> **Directions for this task**
Output the entries below as a numbered list, one line per item, omitting blank lines.
-------- Material for this exercise
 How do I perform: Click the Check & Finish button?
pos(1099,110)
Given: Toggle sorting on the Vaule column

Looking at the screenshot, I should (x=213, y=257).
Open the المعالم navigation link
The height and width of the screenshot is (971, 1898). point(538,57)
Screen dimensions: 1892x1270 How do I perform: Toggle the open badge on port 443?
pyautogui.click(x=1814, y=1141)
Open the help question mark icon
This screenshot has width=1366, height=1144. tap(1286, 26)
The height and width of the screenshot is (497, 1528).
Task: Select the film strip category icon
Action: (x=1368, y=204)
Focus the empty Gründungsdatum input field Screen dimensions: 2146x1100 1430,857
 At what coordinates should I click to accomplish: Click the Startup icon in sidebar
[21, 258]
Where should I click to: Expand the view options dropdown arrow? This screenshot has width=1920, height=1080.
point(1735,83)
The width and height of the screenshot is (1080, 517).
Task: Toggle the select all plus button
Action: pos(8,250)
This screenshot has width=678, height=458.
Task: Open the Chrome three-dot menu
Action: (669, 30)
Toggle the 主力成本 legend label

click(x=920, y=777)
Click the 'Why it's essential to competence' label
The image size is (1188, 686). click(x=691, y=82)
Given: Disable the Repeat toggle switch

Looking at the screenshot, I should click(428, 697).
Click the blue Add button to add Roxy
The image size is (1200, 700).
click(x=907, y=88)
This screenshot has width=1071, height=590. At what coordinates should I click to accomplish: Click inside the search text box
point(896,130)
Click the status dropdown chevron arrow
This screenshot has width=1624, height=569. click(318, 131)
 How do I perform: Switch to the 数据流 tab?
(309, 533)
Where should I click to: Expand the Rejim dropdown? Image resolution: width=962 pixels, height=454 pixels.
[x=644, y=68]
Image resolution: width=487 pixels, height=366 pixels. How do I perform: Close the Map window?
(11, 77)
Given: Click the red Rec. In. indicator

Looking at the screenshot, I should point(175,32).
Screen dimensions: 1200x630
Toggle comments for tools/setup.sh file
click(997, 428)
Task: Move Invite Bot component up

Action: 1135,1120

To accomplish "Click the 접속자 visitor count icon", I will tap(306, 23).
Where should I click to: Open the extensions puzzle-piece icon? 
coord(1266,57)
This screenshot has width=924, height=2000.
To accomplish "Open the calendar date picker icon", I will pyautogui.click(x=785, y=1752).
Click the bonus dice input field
----------------
> **Answer to this task**
1.  How do I perform: Click the Check & Finish button?
2. pos(1099,110)
3. Given: Toggle sorting on the Vaule column
4. Looking at the screenshot, I should (x=213, y=257).
5. Open the المعالم navigation link
6. The height and width of the screenshot is (971, 1898). point(538,57)
7. Screen dimensions: 1892x1270 How do I perform: Toggle the open badge on port 443?
8. pyautogui.click(x=1814, y=1141)
9. Open the help question mark icon
10. This screenshot has width=1366, height=1144. tap(1286, 26)
11. The height and width of the screenshot is (497, 1528).
12. Task: Select the film strip category icon
13. Action: (x=1368, y=204)
14. Focus the empty Gründungsdatum input field Screen dimensions: 2146x1100 1430,857
15.  At what coordinates should I click to accomplish: Click the Startup icon in sidebar
16. [21, 258]
17. Where should I click to: Expand the view options dropdown arrow? This screenshot has width=1920, height=1080.
18. point(1735,83)
19. The width and height of the screenshot is (1080, 517).
20. Task: Toggle the select all plus button
21. Action: pos(8,250)
22. This screenshot has width=678, height=458.
23. Task: Open the Chrome three-dot menu
24. Action: (669, 30)
25. Toggle the 主力成本 legend label
26. click(x=920, y=777)
27. Click the 'Why it's essential to competence' label
28. The image size is (1188, 686). click(x=691, y=82)
29. Given: Disable the Repeat toggle switch
30. Looking at the screenshot, I should click(428, 697).
31. Click the blue Add button to add Roxy
32. The image size is (1200, 700).
33. click(x=907, y=88)
34. This screenshot has width=1071, height=590. At what coordinates should I click to accomplish: Click inside the search text box
35. point(896,130)
36. Click the status dropdown chevron arrow
37. This screenshot has width=1624, height=569. click(318, 131)
38.  How do I perform: Switch to the 数据流 tab?
39. (309, 533)
40. Where should I click to: Expand the Rejim dropdown? Image resolution: width=962 pixels, height=454 pixels.
41. [x=644, y=68]
42. Image resolution: width=487 pixels, height=366 pixels. How do I perform: Close the Map window?
43. (11, 77)
44. Given: Click the red Rec. In. indicator
45. Looking at the screenshot, I should point(175,32).
46. Screen dimensions: 1200x630
47. Toggle comments for tools/setup.sh file
48. click(997, 428)
49. Task: Move Invite Bot component up
50. Action: 1135,1120
51. To accomplish "Click the 접속자 visitor count icon", I will tap(306, 23).
52. Where should I click to: Open the extensions puzzle-piece icon? 
53. coord(1266,57)
54. This screenshot has width=924, height=2000.
55. To accomplish "Open the calendar date picker icon", I will pyautogui.click(x=785, y=1752).
56. Click the bonus dice input field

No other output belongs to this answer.